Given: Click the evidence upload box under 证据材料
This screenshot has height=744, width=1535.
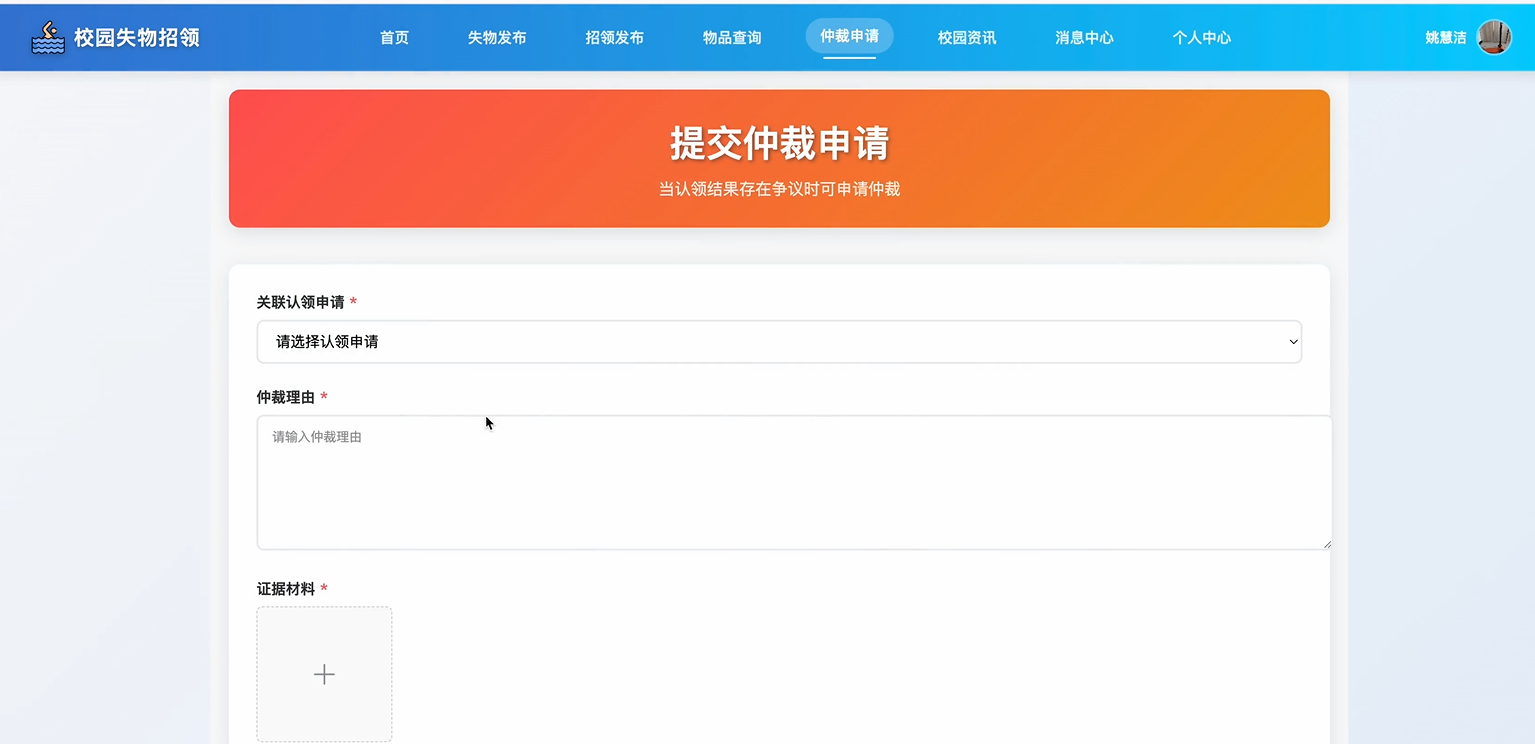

++++++++++

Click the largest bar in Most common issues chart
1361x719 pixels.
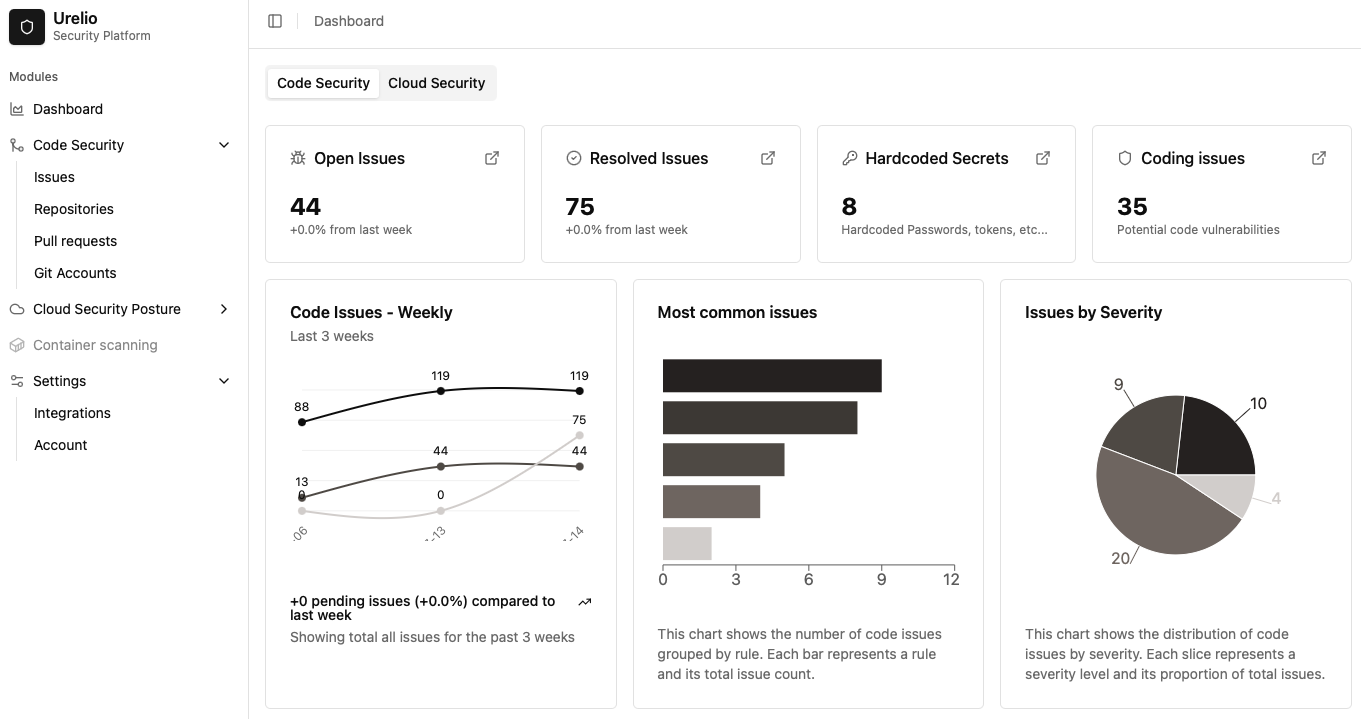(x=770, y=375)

++++++++++

● **Aim of the exercise**
Set down the part that opens with the line containing "Given: Click the" and closes with the line containing "This screenshot has height=744, width=1535.", both lines included, repeating them word for word.

● **Finished answer**
Given: Click the evidence upload box under 证据材料
This screenshot has height=744, width=1535.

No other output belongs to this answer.